BEGIN SUPPLIED PASSAGE

Alberto Varela crossed the southern border illegally in April 2022, following a perilous journey from his hometown in Cuba. Early on Wednesday morning, just hours after the presidential election was called for Donald Trump, the Cuban national was outside of U.S. Immigration and Customs Enforcement’s Atlanta headquarters, where migrants who entered the country without authorization line up every morning to check in with authorities.

Varela cannot vote in the United States. And if some of Trump’s policies take effect, he could be deported. Still, he believes “the Americans made the right decision.”

In his view, Trump was the better option for the U.S. economy. He also associated his opponent, Vice President Kamala Harris, with a far-left “Communist” ideology.

Trump’s hard-line stances on immigration, including a campaign pledge to enact mass deportations, weren’t off-putting. Rather, they were a draw.

“Right now, people are coming in who were bad in our countries, and they’ll be bad here,” Varela said, noting that migrants who are in the country working and not committing crimes should have nothing to fear. “Trump doesn’t want to stop immigration; he wants for it to be controlled, and to block criminals from coming in and destroying the country. It’s a mess.”

END SUPPLIED PASSAGE
BEGIN SUPPLIED INFORMATION

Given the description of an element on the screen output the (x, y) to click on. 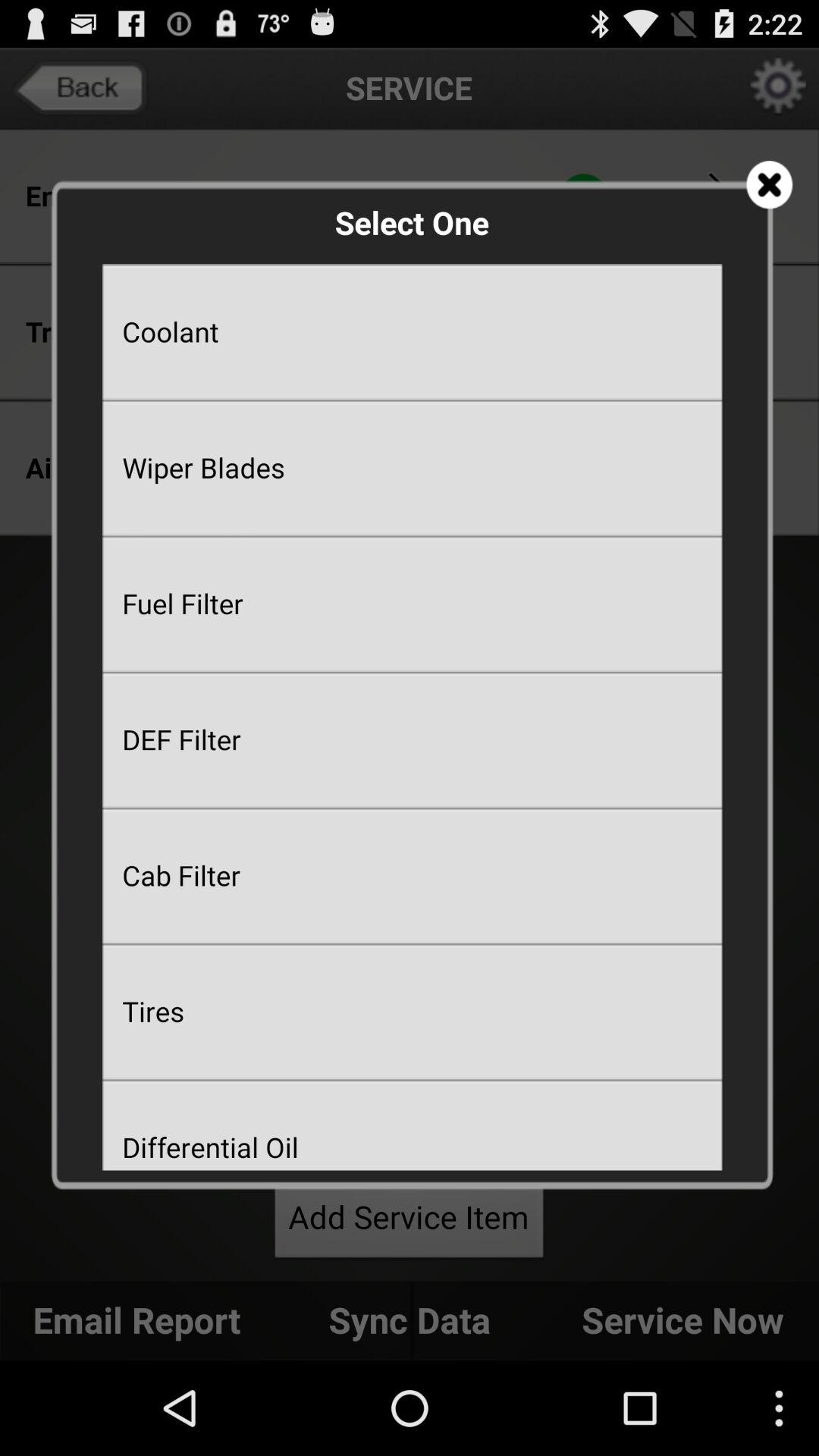
click app next to the select one app (769, 184)
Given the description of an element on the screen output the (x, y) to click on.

END SUPPLIED INFORMATION

-- PROBLEMS TO WORK ON --
1. In the article about Alberto Varela, when did Varela cross the southern border?
2. Rewrite the article about Alberto Varela from "In his view, Trump" up to and including "were a draw.", putting "job market" in place of "economy".
3. Carry on the article about Alberto Varela from its last sentence.
The material isn't needed for what comes next.

-- ANSWERS PROVIDED --
1. In April 2022.

2.
In his view, Trump was the better option for the U.S. job market. He also associated his opponent, Vice President Kamala Harris, with a far-left “Communist” ideology.

Trump’s hard-line stances on immigration, including a campaign pledge to enact mass deportations, weren’t off-putting. Rather, they were a draw.

3.
While Latinos have long been reliable Democrats, in recent years that has changed. Early exit polls — albeit not a foolproof scan of electoral results — found that in Georgia, Trump appears to have won 42% of the Latino vote, up 1% from 2020. Nationwide, Trump seems to have improved his performance among Latinos by a double-digit margin, from 32% in 2020 to 45% this year.

The movement appears to be particularly pronounced among Latino men, various polls show.

One of them is Zeucis Martinez, an immigrant from Venezuela, Martinez has spent roughly 40 years in Dalton, a majority-Hispanic town inside U.S. Rep. Marjorie Taylor Greene’s northwest Georgia district. Martinez has helped the local Whitfield County Republican Party launch efforts to court Latino voters in the area, including by manning a booth during Dalton’s annual Mexican Independence Day parade.

In the past, Martinez said he mostly kept quiet about his politics to avoid ruffling feathers inside Dalton’s Latino community. Now, he says he is vocal about his views and finding positive feedback.

“People are agreeing with me,” he said. “They say, ‘Yes, we have to go with Trump.’ They think he’s the only man capable of taking this country forward. So you can imagine, people are thinking differently.

“This was an election that was very important for us to take seriously as Hispanic Americans, and I think we answered the call. This morning I woke up energized.”

Near Varela outside the ICE field office in Atlanta stood Manuel Baez, a migrant from Venezuela who entered the country illegally roughly two years ago. He is temporarily protected from deportation by a Biden administration humanitarian program, but he identifies as a Trump supporter.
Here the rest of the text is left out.